Excerpts from a dataset
Segment Open
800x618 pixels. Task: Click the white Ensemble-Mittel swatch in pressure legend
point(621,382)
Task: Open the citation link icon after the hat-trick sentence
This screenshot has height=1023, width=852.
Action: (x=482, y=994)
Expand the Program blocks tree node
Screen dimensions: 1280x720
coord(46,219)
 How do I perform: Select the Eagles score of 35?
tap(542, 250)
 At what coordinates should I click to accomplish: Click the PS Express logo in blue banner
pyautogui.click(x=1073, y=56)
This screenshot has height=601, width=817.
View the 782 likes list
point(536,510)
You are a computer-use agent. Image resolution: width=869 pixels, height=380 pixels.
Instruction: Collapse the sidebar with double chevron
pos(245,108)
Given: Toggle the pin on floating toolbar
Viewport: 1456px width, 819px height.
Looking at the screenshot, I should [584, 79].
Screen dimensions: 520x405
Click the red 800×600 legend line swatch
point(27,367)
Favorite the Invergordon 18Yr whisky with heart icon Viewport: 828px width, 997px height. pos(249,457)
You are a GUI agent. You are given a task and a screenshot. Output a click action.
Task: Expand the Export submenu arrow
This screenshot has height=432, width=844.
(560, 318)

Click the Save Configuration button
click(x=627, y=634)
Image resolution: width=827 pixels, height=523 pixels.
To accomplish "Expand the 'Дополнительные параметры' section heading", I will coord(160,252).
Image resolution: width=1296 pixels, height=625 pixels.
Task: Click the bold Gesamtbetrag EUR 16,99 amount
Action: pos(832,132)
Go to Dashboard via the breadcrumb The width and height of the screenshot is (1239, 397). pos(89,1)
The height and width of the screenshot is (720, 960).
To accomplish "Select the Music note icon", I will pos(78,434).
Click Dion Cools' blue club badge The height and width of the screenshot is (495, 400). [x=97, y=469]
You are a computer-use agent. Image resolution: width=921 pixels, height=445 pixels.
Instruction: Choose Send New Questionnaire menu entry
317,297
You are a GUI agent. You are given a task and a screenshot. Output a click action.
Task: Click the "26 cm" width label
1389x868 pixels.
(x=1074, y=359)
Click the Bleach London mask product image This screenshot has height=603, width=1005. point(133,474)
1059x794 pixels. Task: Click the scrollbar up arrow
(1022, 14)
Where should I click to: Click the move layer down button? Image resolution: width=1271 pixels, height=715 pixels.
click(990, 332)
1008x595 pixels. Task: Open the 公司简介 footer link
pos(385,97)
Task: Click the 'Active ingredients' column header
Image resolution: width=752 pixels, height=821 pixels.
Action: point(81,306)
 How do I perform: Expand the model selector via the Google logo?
Segment Closed
● Exercise instructions
If a line appears above, it belongs in your answer, printed exactly.

● Solution for this problem
800x618 pixels. Task: Click the white Ensemble-Mittel swatch in pressure legend
point(621,382)
Task: Open the citation link icon after the hat-trick sentence
This screenshot has height=1023, width=852.
Action: (x=482, y=994)
Expand the Program blocks tree node
Screen dimensions: 1280x720
coord(46,219)
 How do I perform: Select the Eagles score of 35?
tap(542, 250)
 At what coordinates should I click to accomplish: Click the PS Express logo in blue banner
pyautogui.click(x=1073, y=56)
This screenshot has height=601, width=817.
View the 782 likes list
point(536,510)
You are a computer-use agent. Image resolution: width=869 pixels, height=380 pixels.
Instruction: Collapse the sidebar with double chevron
pos(245,108)
Given: Toggle the pin on floating toolbar
Viewport: 1456px width, 819px height.
Looking at the screenshot, I should [584, 79].
Screen dimensions: 520x405
Click the red 800×600 legend line swatch
point(27,367)
Favorite the Invergordon 18Yr whisky with heart icon Viewport: 828px width, 997px height. pos(249,457)
You are a GUI agent. You are given a task and a screenshot. Output a click action.
Task: Expand the Export submenu arrow
This screenshot has height=432, width=844.
(560, 318)

Click the Save Configuration button
click(x=627, y=634)
Image resolution: width=827 pixels, height=523 pixels.
To accomplish "Expand the 'Дополнительные параметры' section heading", I will coord(160,252).
Image resolution: width=1296 pixels, height=625 pixels.
Task: Click the bold Gesamtbetrag EUR 16,99 amount
Action: pos(832,132)
Go to Dashboard via the breadcrumb The width and height of the screenshot is (1239, 397). pos(89,1)
The height and width of the screenshot is (720, 960).
To accomplish "Select the Music note icon", I will pos(78,434).
Click Dion Cools' blue club badge The height and width of the screenshot is (495, 400). [x=97, y=469]
You are a computer-use agent. Image resolution: width=921 pixels, height=445 pixels.
Instruction: Choose Send New Questionnaire menu entry
317,297
You are a GUI agent. You are given a task and a screenshot. Output a click action.
Task: Click the "26 cm" width label
1389x868 pixels.
(x=1074, y=359)
Click the Bleach London mask product image This screenshot has height=603, width=1005. point(133,474)
1059x794 pixels. Task: Click the scrollbar up arrow
(1022, 14)
Where should I click to: Click the move layer down button? Image resolution: width=1271 pixels, height=715 pixels.
click(990, 332)
1008x595 pixels. Task: Open the 公司简介 footer link
pos(385,97)
Task: Click the 'Active ingredients' column header
Image resolution: width=752 pixels, height=821 pixels.
Action: point(81,306)
 How do I perform: Expand the model selector via the Google logo?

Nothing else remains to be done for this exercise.